Q: Why do you dislike fish?
A: When I was seven, I once got a fish bone stuck in my throat while eating. Since then, I’ve disliked fish.
Q: That’s interesting. The same thing happened to me when I was seven. But I kept eating fish and eventually got used to it. Why didn’t you keep trying?
A: My mother also told me, “Even if a bone gets stuck, if you keep eating you’ll get used to it.” So I tried to endure it. But my younger sibling saw me struggling and started laughing. I felt terrible when they laughed at me, so I stopped trying.
Q: What a coincidence. My sibling laughed at me too. But for me, that made me want to overcome my dislike of fish even faster. Why was your reaction the opposite?
A: I’m not sure. Ever since then, whenever I see fish, I hear my sibling’s laughter in my head.
Q: What might lie behind that laughter? Why was that mockery so painful to you? It’s fascinating. We went through the same experience, yet we made different choices.
This conversation could continue indefinitely. The surface explanation, the fish bone incident, is a conscious-level account. Beneath it may lie deeper layers of the unconscious.
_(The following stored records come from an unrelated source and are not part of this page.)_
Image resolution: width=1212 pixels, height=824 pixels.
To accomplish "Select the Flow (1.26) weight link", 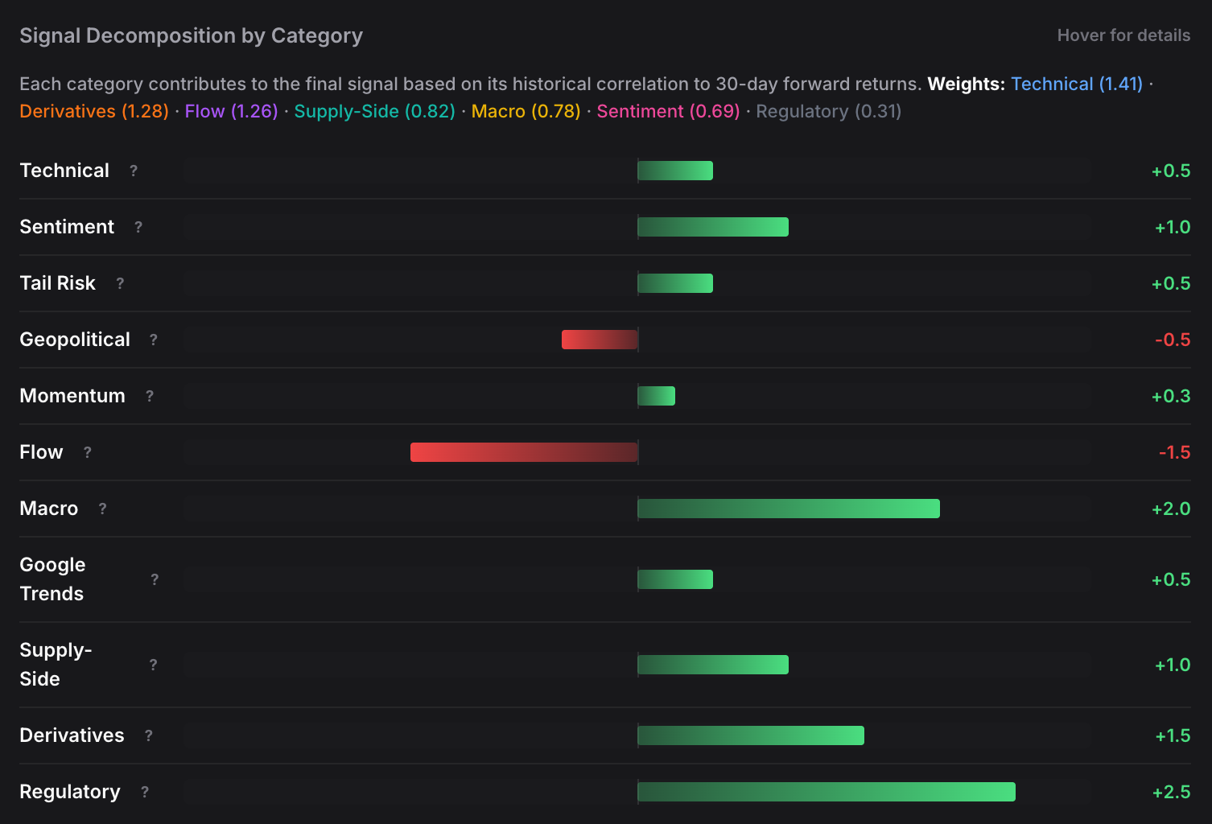I will pyautogui.click(x=230, y=111).
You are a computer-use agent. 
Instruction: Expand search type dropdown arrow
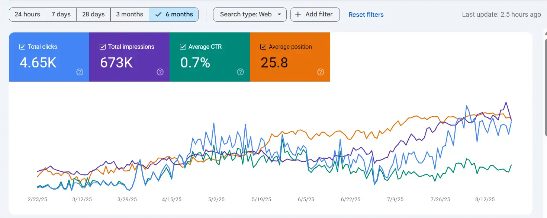click(279, 15)
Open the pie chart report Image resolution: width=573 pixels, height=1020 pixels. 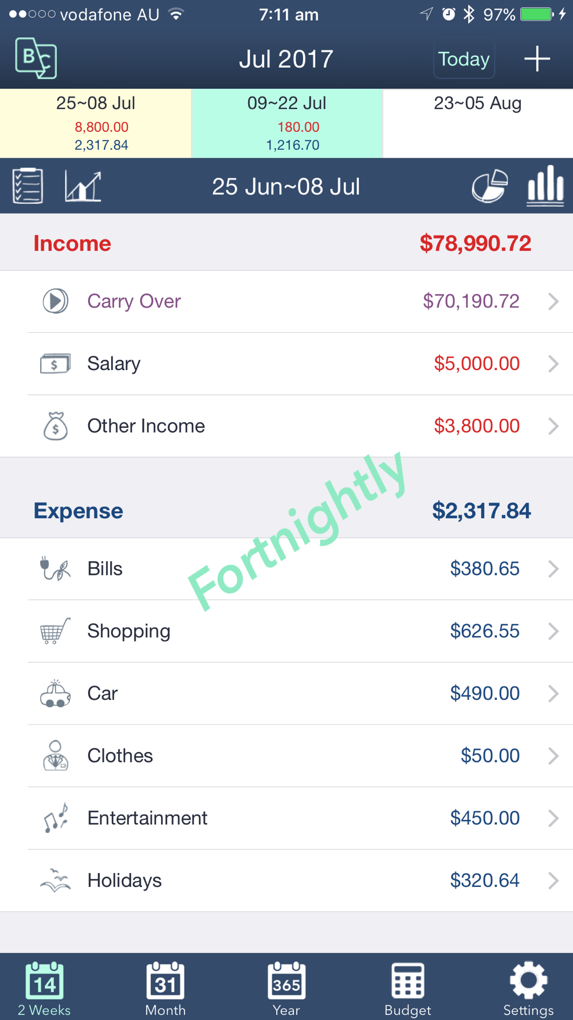490,186
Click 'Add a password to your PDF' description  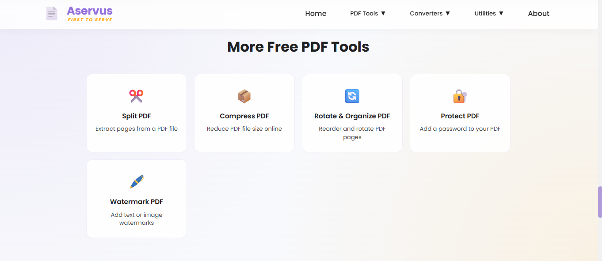tap(460, 129)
Human beings seem unable to fully know the true causes of their own behavior. Instead, we construct plausible explanations and infer reasons after the fact, as in the fish example.
Conscious explanation:
“I dislike fish because of the bone.”
This is a rational and conscious reason.
Possible deeper causes:
Unconscious elements such as emotional memory (fear or shame), social humiliation (the shock of being laughed at), personal tendencies (avoidance versus challenge), differences in temperament (degree of vulnerability), or accidental reinforcement (mood or context that day).
In this sense, consciousness appears less like a decision-maker and more like a spokesperson.
There is a famous experiment often interpreted as supporting this idea.
Participants were asked to decide freely when to move a finger while their brain activity was recorded with EEG, along with the moment they reported becoming aware of their decision.
The result showed that the brain began preparing the movement about 300 to 500 milliseconds before participants reported the conscious decision.
The sequence looks like this:
Unconscious processes begin preparing the action.
Conscious awareness follows and experiences the moment as “I decided.”
In other words, the unconscious may move first, and consciousness then provides an explanation. Just as with fish aversion, unconscious fear might first produce avoidance, and consciousness later explains it as “because of the bone.”
The key point is that the question “why?” may itself be a product of consciousness that appears only after the process has already begun.
Why does the question “why?” seem to stop at the boundary of the unconscious?
The unconscious cannot be accessed directly. It reveals itself indirectly through behavior, emotions, dreams, and slips of the tongue. It is often compared to an iceberg. Consciousness is the small visible part above the surface, the reasons we can articulate. The unconscious lies beneath the water as a much larger hidden mass containing suppressed memories, desires, and unresolved experiences.
But this raises another question.
Does the unconscious truly exist in the way we describe it?
Patient: I love my father.
F: That is repressed hatred.
Patient: I hate my father.
F: That is repressed love.
It is an explanation that appears suspiciously elegant and complete. One begins to wonder whether the word “unconscious” has become a universal explanatory device that absorbs everything we fail to understand.